Which of the following is dimensionally incorrect?
(A) $ u = v - at $
(B) $ s - ut = \dfrac{1}{2}a{t^2} $
(C) $ {u^2} = 2a(gt - 1) $
(D) $ {v^2} - {u^2} = 2as $

Answer 1

Hint : When two quantities are being added together or subtracted from each other the unit, thus dimension must be the same. The dimension of the right hand side must be equal to the dimension on the left and side of an equation.

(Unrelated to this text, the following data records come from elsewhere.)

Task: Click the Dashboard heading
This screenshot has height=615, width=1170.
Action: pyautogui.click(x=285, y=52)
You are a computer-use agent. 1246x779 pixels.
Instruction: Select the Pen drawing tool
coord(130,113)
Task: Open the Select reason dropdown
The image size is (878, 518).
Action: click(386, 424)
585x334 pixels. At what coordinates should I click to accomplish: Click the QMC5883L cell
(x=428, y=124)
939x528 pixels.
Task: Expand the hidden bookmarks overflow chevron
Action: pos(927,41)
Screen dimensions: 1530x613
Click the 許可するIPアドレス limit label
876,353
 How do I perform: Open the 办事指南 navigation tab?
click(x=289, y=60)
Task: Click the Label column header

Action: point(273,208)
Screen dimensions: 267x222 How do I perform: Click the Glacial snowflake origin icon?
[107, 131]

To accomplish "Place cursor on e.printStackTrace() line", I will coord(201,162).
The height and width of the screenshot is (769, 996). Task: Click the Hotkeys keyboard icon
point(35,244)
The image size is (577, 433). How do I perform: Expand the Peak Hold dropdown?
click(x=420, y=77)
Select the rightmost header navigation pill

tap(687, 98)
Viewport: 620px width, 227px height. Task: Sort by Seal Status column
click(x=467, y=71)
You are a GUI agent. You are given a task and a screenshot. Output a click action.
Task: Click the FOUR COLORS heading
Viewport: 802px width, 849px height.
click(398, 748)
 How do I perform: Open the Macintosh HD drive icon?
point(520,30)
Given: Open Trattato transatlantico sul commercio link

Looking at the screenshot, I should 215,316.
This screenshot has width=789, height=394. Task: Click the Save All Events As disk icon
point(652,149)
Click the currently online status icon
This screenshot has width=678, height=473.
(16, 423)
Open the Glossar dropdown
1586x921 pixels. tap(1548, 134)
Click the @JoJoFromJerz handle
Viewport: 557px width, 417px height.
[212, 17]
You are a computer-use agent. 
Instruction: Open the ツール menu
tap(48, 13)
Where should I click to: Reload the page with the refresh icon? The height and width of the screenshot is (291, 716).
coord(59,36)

Complete step by step answer
To get the dimensionally incorrect formula, we investigate them one after the other based on these two principles;
1. Quantities that are being added to each other or subtracted from each other must have the same unit and dimension.
2. The dimension on the left hand side of an equation must be equal to the dimension on the right hand side of the equation.
Now, for option A, we have
 $ u = v - at $ , $ u $ is initial velocity, $ v $ is final velocity, $ a $ is acceleration and $ t $ is time.
Checking their dimension, we have
 $ L{T^{ - 1}} = L{T^{ - 1}} - \left( {L{T^{ - 2}} \times T} \right) $
 $ \Rightarrow L{T^{ - 1}} = L{T^{ - 1}} - \left( {L{T^{ - 1}}} \right) $ . Hence it is dimensionally correct.
Now, for option B, we have that
 $ s - ut = \dfrac{1}{2}a{t^2} $ where $ s $ is the distance
Hence, checking the dimension, we have
 $ L - \left( {L{T^{ - 1}} \times T} \right) = \left( {L{T^{ - 2}} \times {T^2}} \right) $
 $ \Rightarrow L - \left( L \right) = \left( L \right) $
Now, for option C, we have
 $ {u^2} = 2a(gt - 1) $ where $ g $ must be the acceleration due to gravity.
Hence, checking the dimension we have
 $ {\left( {L{T^{ - 1}}} \right)^2} = \left( {L{T^{ - 2}}} \right)\left( {\left( {L{T^{ - 2}} \times T} \right) - \left( {{L^0}{T^0}} \right)} \right) $
Now, from the first principle stated above, option C must be dimensionally incorrect because it has the subtraction of dimensionless constant with a quantity with dimension.
Hence, the correct option is option C.

Note
Alternatively, observing the equations in the options, we can see that option A, B, and D are all equations of motion, rearranged in one way or another. Hence, without actually checking the dimension, we can conclude that option C has an incorrect dimension. Thus, the correct answer is option C.